WHAT YOU HAVE TO DO: Each record below must be written out exactly as given.

INPUT DATA:
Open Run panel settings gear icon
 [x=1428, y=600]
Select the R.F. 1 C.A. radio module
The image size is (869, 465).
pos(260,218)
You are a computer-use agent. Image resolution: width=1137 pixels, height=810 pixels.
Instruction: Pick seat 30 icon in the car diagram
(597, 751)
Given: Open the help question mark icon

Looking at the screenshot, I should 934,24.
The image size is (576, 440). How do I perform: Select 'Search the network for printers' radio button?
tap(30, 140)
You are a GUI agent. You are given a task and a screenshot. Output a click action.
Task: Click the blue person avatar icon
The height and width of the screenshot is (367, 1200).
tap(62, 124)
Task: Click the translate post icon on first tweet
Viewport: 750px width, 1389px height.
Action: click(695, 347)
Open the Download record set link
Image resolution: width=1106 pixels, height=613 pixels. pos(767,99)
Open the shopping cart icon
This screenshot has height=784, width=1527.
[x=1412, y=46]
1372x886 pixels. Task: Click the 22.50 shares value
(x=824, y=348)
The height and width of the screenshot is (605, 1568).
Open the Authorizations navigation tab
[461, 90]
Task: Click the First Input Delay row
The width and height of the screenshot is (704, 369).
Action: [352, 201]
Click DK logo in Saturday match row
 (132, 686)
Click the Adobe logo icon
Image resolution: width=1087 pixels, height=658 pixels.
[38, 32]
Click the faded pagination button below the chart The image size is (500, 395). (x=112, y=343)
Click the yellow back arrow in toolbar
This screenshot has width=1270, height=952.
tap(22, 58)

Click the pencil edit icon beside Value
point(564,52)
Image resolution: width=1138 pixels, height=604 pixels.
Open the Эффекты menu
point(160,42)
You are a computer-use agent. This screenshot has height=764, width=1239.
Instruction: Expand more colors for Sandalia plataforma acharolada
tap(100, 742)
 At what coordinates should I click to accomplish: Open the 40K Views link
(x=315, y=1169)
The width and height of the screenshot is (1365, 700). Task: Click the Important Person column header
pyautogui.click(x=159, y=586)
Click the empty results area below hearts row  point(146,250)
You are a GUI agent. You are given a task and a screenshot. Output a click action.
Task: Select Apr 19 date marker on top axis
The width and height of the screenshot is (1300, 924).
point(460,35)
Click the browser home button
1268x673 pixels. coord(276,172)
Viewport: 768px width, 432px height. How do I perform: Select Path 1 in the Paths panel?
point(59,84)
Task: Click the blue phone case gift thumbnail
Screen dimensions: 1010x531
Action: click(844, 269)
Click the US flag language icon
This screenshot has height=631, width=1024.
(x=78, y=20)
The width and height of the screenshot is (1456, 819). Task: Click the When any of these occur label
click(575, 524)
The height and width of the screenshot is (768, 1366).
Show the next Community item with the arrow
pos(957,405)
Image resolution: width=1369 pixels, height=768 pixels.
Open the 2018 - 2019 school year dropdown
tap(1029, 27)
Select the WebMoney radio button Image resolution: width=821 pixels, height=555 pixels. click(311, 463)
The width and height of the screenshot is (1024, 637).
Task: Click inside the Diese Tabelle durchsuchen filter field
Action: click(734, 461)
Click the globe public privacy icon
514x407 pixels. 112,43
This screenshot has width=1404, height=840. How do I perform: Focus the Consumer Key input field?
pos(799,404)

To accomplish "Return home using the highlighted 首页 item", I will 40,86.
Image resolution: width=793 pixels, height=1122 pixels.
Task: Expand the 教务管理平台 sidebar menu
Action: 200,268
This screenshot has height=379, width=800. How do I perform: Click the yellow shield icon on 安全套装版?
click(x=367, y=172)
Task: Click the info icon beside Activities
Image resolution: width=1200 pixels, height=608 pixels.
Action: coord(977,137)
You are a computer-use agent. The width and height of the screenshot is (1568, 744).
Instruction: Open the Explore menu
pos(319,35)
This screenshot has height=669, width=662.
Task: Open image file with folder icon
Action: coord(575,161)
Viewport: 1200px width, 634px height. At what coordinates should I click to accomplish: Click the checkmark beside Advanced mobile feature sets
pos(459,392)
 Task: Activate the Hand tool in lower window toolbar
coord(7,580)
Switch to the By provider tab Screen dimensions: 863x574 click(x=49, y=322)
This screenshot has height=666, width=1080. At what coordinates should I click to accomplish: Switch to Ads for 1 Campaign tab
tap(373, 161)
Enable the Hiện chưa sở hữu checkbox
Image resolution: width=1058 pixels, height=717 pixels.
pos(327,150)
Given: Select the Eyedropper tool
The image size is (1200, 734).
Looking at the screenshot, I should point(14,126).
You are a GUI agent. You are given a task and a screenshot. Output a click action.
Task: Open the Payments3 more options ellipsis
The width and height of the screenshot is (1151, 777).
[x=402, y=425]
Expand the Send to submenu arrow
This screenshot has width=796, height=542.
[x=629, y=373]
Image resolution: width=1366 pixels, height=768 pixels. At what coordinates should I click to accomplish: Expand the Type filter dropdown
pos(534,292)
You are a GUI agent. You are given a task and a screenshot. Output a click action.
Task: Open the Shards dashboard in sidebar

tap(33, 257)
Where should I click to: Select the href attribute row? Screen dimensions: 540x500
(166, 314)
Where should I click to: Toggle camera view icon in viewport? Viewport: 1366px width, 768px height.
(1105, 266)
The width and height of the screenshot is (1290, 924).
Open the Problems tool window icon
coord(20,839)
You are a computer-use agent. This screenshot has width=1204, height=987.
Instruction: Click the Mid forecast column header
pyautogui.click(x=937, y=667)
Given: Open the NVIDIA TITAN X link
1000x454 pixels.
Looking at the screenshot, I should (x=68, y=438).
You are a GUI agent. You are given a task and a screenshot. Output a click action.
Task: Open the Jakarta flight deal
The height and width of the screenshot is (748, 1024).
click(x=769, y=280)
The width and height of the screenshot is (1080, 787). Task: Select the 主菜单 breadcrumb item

RESPONSE TO THIS EXERCISE:
Open Run panel settings gear icon
 [x=1428, y=600]
Select the R.F. 1 C.A. radio module
The image size is (869, 465).
pos(260,218)
You are a computer-use agent. Image resolution: width=1137 pixels, height=810 pixels.
Instruction: Pick seat 30 icon in the car diagram
(597, 751)
Given: Open the help question mark icon

Looking at the screenshot, I should 934,24.
The image size is (576, 440). How do I perform: Select 'Search the network for printers' radio button?
tap(30, 140)
You are a GUI agent. You are given a task and a screenshot. Output a click action.
Task: Click the blue person avatar icon
The height and width of the screenshot is (367, 1200).
tap(62, 124)
Task: Click the translate post icon on first tweet
Viewport: 750px width, 1389px height.
Action: click(695, 347)
Open the Download record set link
Image resolution: width=1106 pixels, height=613 pixels. pos(767,99)
Open the shopping cart icon
This screenshot has height=784, width=1527.
[x=1412, y=46]
1372x886 pixels. Task: Click the 22.50 shares value
(x=824, y=348)
The height and width of the screenshot is (605, 1568).
Open the Authorizations navigation tab
[461, 90]
Task: Click the First Input Delay row
The width and height of the screenshot is (704, 369).
Action: [352, 201]
Click DK logo in Saturday match row
 (132, 686)
Click the Adobe logo icon
Image resolution: width=1087 pixels, height=658 pixels.
[38, 32]
Click the faded pagination button below the chart The image size is (500, 395). (x=112, y=343)
Click the yellow back arrow in toolbar
This screenshot has width=1270, height=952.
tap(22, 58)

Click the pencil edit icon beside Value
point(564,52)
Image resolution: width=1138 pixels, height=604 pixels.
Open the Эффекты menu
point(160,42)
You are a computer-use agent. This screenshot has height=764, width=1239.
Instruction: Expand more colors for Sandalia plataforma acharolada
tap(100, 742)
 At what coordinates should I click to accomplish: Open the 40K Views link
(x=315, y=1169)
The width and height of the screenshot is (1365, 700). Task: Click the Important Person column header
pyautogui.click(x=159, y=586)
Click the empty results area below hearts row  point(146,250)
You are a GUI agent. You are given a task and a screenshot. Output a click action.
Task: Select Apr 19 date marker on top axis
The width and height of the screenshot is (1300, 924).
point(460,35)
Click the browser home button
1268x673 pixels. coord(276,172)
Viewport: 768px width, 432px height. How do I perform: Select Path 1 in the Paths panel?
point(59,84)
Task: Click the blue phone case gift thumbnail
Screen dimensions: 1010x531
Action: click(844, 269)
Click the US flag language icon
This screenshot has height=631, width=1024.
(x=78, y=20)
The width and height of the screenshot is (1456, 819). Task: Click the When any of these occur label
click(575, 524)
The height and width of the screenshot is (768, 1366).
Show the next Community item with the arrow
pos(957,405)
Image resolution: width=1369 pixels, height=768 pixels.
Open the 2018 - 2019 school year dropdown
tap(1029, 27)
Select the WebMoney radio button Image resolution: width=821 pixels, height=555 pixels. click(311, 463)
The width and height of the screenshot is (1024, 637).
Task: Click inside the Diese Tabelle durchsuchen filter field
Action: click(734, 461)
Click the globe public privacy icon
514x407 pixels. 112,43
This screenshot has width=1404, height=840. How do I perform: Focus the Consumer Key input field?
pos(799,404)

To accomplish "Return home using the highlighted 首页 item", I will 40,86.
Image resolution: width=793 pixels, height=1122 pixels.
Task: Expand the 教务管理平台 sidebar menu
Action: 200,268
This screenshot has height=379, width=800. How do I perform: Click the yellow shield icon on 安全套装版?
click(x=367, y=172)
Task: Click the info icon beside Activities
Image resolution: width=1200 pixels, height=608 pixels.
Action: coord(977,137)
You are a computer-use agent. The width and height of the screenshot is (1568, 744).
Instruction: Open the Explore menu
pos(319,35)
This screenshot has height=669, width=662.
Task: Open image file with folder icon
Action: coord(575,161)
Viewport: 1200px width, 634px height. At what coordinates should I click to accomplish: Click the checkmark beside Advanced mobile feature sets
pos(459,392)
 Task: Activate the Hand tool in lower window toolbar
coord(7,580)
Switch to the By provider tab Screen dimensions: 863x574 click(x=49, y=322)
This screenshot has height=666, width=1080. At what coordinates should I click to accomplish: Switch to Ads for 1 Campaign tab
tap(373, 161)
Enable the Hiện chưa sở hữu checkbox
Image resolution: width=1058 pixels, height=717 pixels.
pos(327,150)
Given: Select the Eyedropper tool
The image size is (1200, 734).
Looking at the screenshot, I should point(14,126).
You are a GUI agent. You are given a task and a screenshot. Output a click action.
Task: Open the Payments3 more options ellipsis
The width and height of the screenshot is (1151, 777).
[x=402, y=425]
Expand the Send to submenu arrow
This screenshot has width=796, height=542.
[x=629, y=373]
Image resolution: width=1366 pixels, height=768 pixels. At what coordinates should I click to accomplish: Expand the Type filter dropdown
pos(534,292)
You are a GUI agent. You are given a task and a screenshot. Output a click action.
Task: Open the Shards dashboard in sidebar

tap(33, 257)
Where should I click to: Select the href attribute row? Screen dimensions: 540x500
(166, 314)
Where should I click to: Toggle camera view icon in viewport? Viewport: 1366px width, 768px height.
(1105, 266)
The width and height of the screenshot is (1290, 924).
Open the Problems tool window icon
coord(20,839)
You are a computer-use agent. This screenshot has width=1204, height=987.
Instruction: Click the Mid forecast column header
pyautogui.click(x=937, y=667)
Given: Open the NVIDIA TITAN X link
1000x454 pixels.
Looking at the screenshot, I should (x=68, y=438).
You are a GUI agent. You are given a task and a screenshot. Output a click action.
Task: Open the Jakarta flight deal
The height and width of the screenshot is (748, 1024).
click(x=769, y=280)
The width and height of the screenshot is (1080, 787). Task: Select the 主菜单 breadcrumb item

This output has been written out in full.